(JEWISH GROUP) What a lion, a rabbi, and a dog taught me about grief
In 1912, a Hungarian princess living at Manhattan’s Plaza Hotel threw a wake for her lion cub. The animal, named Goldfleck, had been part of the Ringling brothers circus. When he died unexpectedly, the princess didn’t know what to do with his body. So she buried him in Hartsdale, a leafy patch of land north of New York City that today is the oldest pet cemetery in the United States.
More than a century later, Goldfleck rests under a marble gravestone alongside 70,000 other animals: dogs, cats, ferrets, birds, turtles, guinea pigs. There are about 900 humans interred there, too, those who couldn’t imagine eternity without their pets. The grounds are dotted with angel statues and paws carved in stone. People bring flowers. They cry. They remember.

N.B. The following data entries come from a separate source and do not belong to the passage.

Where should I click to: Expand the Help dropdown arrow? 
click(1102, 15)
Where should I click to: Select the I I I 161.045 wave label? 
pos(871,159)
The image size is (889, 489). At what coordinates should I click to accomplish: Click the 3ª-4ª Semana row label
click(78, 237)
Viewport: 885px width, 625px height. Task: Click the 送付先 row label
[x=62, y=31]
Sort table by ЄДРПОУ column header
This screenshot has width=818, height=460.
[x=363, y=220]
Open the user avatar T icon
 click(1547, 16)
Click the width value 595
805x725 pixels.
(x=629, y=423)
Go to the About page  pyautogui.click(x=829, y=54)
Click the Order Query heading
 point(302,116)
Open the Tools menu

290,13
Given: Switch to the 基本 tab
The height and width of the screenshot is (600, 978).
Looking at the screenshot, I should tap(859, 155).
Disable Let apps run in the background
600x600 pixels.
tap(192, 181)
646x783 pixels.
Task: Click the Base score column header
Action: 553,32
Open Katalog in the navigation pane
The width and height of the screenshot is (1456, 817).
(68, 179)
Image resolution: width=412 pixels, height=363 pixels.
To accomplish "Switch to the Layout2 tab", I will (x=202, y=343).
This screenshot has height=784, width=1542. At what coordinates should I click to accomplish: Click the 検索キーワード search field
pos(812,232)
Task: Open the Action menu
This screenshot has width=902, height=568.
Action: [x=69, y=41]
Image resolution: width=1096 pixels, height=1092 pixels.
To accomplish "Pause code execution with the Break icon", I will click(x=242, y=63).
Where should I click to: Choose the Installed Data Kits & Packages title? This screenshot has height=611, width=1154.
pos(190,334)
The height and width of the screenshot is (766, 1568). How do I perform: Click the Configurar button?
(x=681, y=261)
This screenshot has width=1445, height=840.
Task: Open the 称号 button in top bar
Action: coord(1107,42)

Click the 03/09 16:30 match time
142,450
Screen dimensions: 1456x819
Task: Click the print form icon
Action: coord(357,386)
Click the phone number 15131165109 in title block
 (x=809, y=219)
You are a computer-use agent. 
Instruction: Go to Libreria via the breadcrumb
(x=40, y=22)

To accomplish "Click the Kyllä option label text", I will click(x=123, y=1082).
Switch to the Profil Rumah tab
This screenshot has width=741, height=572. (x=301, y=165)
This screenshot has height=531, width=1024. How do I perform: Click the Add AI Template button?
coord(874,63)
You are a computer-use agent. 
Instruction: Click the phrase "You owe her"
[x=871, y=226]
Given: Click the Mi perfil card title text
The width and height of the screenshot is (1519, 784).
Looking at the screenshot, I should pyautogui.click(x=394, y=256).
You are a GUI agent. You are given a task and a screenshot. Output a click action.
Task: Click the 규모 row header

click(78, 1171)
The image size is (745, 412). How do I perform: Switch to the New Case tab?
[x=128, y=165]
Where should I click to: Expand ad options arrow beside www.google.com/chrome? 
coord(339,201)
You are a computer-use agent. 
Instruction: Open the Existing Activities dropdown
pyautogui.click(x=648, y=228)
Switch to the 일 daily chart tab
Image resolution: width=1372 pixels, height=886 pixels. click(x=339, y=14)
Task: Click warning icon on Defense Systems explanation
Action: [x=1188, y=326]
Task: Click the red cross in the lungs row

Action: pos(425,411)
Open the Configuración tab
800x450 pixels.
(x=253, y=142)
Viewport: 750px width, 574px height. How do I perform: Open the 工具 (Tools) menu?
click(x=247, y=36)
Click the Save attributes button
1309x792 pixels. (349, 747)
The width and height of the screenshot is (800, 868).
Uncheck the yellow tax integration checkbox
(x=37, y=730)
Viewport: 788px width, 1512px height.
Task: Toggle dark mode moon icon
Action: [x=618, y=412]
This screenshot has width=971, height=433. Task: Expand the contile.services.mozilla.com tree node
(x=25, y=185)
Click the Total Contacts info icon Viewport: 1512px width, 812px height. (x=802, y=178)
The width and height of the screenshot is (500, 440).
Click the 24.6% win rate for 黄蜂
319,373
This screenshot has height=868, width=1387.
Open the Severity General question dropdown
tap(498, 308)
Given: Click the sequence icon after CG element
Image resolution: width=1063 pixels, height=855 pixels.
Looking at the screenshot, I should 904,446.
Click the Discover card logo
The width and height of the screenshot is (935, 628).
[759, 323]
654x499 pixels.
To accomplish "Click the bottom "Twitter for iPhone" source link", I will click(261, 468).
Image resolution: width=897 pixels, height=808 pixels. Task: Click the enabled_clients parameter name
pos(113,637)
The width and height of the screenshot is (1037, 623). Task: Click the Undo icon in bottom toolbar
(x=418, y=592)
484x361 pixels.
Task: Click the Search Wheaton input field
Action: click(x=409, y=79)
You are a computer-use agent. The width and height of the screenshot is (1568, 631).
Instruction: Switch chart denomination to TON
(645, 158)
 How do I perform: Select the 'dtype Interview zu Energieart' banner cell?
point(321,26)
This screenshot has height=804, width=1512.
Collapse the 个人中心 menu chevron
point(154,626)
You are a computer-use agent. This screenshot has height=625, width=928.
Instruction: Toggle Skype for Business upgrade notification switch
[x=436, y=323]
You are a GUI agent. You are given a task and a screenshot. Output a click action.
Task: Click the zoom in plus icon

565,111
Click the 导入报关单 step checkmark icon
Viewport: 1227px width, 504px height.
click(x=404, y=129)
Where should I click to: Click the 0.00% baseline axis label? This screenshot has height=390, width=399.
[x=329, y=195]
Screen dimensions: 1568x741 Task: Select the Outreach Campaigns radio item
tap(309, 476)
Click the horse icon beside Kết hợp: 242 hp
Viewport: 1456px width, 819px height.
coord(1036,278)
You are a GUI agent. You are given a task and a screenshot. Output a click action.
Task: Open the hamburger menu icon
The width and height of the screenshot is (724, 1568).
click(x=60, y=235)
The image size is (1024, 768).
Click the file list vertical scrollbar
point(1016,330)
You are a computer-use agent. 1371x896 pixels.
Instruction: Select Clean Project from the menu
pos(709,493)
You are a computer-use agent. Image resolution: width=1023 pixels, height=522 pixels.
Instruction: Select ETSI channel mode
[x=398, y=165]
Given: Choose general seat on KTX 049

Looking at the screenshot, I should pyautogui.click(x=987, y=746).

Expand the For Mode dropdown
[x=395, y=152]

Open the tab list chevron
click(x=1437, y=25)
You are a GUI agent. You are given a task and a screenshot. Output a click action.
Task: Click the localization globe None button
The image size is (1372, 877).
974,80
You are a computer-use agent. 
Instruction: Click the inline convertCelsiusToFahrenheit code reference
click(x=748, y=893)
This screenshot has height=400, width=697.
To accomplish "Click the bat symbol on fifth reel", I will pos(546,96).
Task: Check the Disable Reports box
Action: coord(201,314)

“Unlike some human cemeteries where there’s certain sections for different religions, we don’t have that,” said Ed Martin, whose family has run Hartsdale for half a century. “So you could have a Jewish dog next to a Catholic cat.”
Grief is supposed to follow a script. Someone dies, and Jewish tradition tells us what to wear, what to say, when to mourn, when to stop. But the script doesn’t cover what happens when what you’ve lost had four legs, a tail, and no words.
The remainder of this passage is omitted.